* **REQUIRED ACTIONS**:
- 1) In the Metformin and Linagliptin method text, at what wavelength were the eluents monitored?
- 2) List every property whose %RSD was determined in the system suitability test described in the Metformin and Linagliptin method text.
- 3) Carry on the Metformin and Linagliptin method text from its last sentence.

* **EXTRACT TO READ**:
|---|
Preparation of standard solution
Accurately weighed standards of Metformin HCl (2000 mg) andLinagliptin (10 mg) were weighed accurately 2000mg of Metformin and 10 mg of Linagliptinwas transferred into 50 ml of volumetric flask dissolved and diluted to volume with the mobile phase and sonicated for 15 min. Pipette out 5 ml of this solution into 25 ml volumetric flasks and make up the volume with the mobile phase.
Preparation of sample solution
Twenty tablets were weighed (average weight 2000 mg) and powdered using mortar and pestle. The quantity of powder equivalent to 500 mg of Metformin HCl and Linagliptini. e., 2000 mg was transferred to a 50 ml volumetric flask. The content was dissolved in the mobile phase, sonicated for15 minutes to dissolve the drug as completely as possible. The solution was then filtered through 0.45μNylon disposable Syringe filter. The volume was then made to mark with the mobile phase. This is the standard stock solution. From the standard stock solution, an aliquot of 5 ml solution was transferred to a 25 ml volumetric flask and diluted to mark with the mobile phase
RESULTS AND DISCUSSION
Method development
Initially, many method trials were performed using different mobile phases, different columns, and varying chromatographic conditions in an attempt to obtain the best separation and resolution between Metformin HCl and Linagliptinas shown in fig. 3. The finalized method involved the use of a mixture of Phosphate buffer (1.625 g. of Potassium Di Hydrogen Ortho Phosphate and 0.3 g of Di Potassium Hydrogen Ortho Phosphate in 550 ml water); pH 4.5 and Acetonitrile in the ratio of 60:40 (v/v) as the mobile phase at isocratic mode and eluents were monitored at 280 nm using UV-Visible spectrophotometer as the detector allowing the adequate separation of both the compounds using the column Inertsil ODS - 3V C18 (250 mm x 4.6 mm x 5μm particle size) at a flow rate of 1.0 ml/min and column temperature 30°C. Sample injection volume was 1.0 ml/minas shown in fig. 4.
Assay procedure
With the optimized chromatographic conditions, a steady baseline was recorded, the mixed standard solution was injected five times and the chromatograms were recorded. This procedure was repeated for the sample solution too. The averages of peak areas were determined for standard and sample solutions. The concentration of the drug was calculated using the following formula
The results are described in table 1.
Fig. 3: Typical chromatogram for the trial
Fig. 4: Typical chromatogram for the standard
Table 1: Assay results of Metformin and Linagliptin
| Drug | % Assay |
| Metformin | 99.28 |
| Linagliptin | 99.54 |
Method validation [20-23]
System suitability
The suitability of the chromatography system was tested before each stage of validation. Six replicates of working standard solution are injected and the chromatograms are recorded. The % Relative Standard Deviation (%RSD) of retention times, asymmetry, theoretical plate count and of peak areas (should not be more than 2%) was determined as shown in table 2 and fig. 5.
|---|
* **DATA**:
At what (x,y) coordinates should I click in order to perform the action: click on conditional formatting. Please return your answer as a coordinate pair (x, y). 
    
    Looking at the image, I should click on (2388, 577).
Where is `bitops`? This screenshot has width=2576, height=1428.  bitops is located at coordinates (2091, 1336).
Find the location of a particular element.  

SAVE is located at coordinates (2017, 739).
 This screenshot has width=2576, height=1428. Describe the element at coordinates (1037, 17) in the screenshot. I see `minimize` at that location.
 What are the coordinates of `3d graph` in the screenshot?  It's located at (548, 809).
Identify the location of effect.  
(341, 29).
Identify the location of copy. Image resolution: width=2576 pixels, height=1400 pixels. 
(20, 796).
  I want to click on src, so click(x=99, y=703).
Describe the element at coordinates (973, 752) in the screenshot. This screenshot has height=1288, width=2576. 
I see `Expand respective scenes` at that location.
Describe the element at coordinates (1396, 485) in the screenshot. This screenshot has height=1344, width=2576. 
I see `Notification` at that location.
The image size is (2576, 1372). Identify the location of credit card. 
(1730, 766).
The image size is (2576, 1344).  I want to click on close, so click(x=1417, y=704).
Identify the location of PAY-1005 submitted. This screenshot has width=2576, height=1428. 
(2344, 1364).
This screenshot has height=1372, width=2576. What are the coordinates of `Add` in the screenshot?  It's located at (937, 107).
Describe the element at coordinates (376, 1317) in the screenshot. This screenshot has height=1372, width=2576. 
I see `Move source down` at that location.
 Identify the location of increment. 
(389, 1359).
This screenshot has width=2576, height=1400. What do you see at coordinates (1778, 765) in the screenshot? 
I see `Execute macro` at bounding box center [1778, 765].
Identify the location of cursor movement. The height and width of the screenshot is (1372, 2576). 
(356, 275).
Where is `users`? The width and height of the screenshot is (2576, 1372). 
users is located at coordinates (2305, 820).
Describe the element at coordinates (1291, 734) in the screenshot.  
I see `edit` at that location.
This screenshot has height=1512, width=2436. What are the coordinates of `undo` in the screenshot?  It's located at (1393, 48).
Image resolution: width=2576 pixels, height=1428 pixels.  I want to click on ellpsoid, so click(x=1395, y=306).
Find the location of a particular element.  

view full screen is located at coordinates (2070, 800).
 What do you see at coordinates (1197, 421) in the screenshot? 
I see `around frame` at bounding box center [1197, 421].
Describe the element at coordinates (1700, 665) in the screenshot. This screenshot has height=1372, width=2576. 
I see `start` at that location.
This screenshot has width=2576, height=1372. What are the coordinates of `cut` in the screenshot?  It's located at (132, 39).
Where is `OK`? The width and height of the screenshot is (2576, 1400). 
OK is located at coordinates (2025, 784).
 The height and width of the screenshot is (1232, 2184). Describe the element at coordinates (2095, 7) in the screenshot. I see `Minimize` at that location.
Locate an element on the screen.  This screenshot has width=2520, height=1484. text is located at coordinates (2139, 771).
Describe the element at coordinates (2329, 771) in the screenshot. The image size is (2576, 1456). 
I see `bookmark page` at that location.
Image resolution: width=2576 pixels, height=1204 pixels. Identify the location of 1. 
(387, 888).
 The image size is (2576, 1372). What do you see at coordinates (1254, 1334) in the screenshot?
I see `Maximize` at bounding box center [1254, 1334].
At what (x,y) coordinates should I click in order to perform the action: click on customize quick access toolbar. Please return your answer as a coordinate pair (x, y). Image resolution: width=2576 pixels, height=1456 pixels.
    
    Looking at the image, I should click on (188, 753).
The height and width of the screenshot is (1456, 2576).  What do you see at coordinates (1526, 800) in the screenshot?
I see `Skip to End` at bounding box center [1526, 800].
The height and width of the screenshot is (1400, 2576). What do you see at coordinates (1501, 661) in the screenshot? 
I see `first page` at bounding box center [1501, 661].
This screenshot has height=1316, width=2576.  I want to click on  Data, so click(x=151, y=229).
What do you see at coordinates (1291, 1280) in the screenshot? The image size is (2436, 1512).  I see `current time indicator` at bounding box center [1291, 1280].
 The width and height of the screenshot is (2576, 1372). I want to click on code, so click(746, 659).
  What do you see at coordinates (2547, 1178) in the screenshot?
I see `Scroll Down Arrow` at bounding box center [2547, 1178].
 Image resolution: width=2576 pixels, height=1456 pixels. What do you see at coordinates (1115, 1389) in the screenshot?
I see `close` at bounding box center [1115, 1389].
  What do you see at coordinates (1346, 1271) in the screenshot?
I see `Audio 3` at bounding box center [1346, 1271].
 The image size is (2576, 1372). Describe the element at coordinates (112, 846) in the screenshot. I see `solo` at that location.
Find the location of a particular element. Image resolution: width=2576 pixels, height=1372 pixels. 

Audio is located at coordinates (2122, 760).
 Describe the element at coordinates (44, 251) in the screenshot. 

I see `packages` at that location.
|---|
* **RESULTS FOR EACH TASK**:
- 1) 280 nm

- 2) retention times, asymmetry, theoretical plate count, peak areas

- 3)
Fig. 5: Typical chromatogram for the standard
Table 2: System suitability parameters
| Parameters | Metformin | Linagliptin |
| Retention time | 3.048 | 4.457 |
| Resolution | - | 7.970 |
| Theoretical plates | 6782 | 8231 |
| Tailing | 1.147 | 1.096 |
Accuracy
To the pre-analyzed sample solution, a known amount of standard solution (usually 5-20%) was spiked at three different levels (50%, 100%, and 150%). These solutions were injected in three replicates and Percentage Mean Recoveries are determined for Metformin and Linagliptin which should lie between 98-102%. The results are described in table 3, 4 and fig. 6, 7 and 8.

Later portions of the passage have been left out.